▶ **To do**: The answer should be one number: how many lines in the records below contain the word "dialog".

Collected data entries
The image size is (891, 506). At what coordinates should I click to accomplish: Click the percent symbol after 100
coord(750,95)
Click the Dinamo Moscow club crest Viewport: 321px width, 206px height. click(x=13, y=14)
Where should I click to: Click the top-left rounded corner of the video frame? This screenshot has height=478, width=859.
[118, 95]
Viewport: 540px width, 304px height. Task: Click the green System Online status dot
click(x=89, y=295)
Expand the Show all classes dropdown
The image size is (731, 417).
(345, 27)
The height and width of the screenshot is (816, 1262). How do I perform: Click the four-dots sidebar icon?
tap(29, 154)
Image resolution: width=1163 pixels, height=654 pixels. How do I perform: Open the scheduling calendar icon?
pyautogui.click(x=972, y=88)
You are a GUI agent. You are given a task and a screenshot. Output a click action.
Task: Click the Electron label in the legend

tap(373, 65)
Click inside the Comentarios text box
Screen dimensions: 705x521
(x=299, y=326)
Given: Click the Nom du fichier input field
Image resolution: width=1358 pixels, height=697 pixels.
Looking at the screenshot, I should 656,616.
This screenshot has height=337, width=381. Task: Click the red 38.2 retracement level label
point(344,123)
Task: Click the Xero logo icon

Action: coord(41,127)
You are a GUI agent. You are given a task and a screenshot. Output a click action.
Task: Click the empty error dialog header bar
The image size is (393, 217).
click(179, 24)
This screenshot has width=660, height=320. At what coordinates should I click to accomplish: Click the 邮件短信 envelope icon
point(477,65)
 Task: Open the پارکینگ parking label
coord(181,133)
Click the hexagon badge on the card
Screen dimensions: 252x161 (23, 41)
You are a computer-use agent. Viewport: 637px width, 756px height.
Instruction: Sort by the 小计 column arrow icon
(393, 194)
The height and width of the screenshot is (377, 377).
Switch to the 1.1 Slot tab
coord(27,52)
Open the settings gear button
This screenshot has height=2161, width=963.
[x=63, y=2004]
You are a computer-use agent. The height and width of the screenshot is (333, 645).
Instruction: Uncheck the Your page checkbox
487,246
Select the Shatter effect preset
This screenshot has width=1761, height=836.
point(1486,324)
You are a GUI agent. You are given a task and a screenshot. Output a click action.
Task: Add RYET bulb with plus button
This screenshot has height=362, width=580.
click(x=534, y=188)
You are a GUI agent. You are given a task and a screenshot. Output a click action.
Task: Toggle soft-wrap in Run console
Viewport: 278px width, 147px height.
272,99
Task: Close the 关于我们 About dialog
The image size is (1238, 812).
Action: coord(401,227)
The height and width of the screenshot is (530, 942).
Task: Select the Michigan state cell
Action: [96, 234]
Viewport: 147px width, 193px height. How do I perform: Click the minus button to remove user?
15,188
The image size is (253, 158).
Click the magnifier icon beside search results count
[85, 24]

▶ **Answer box**: 2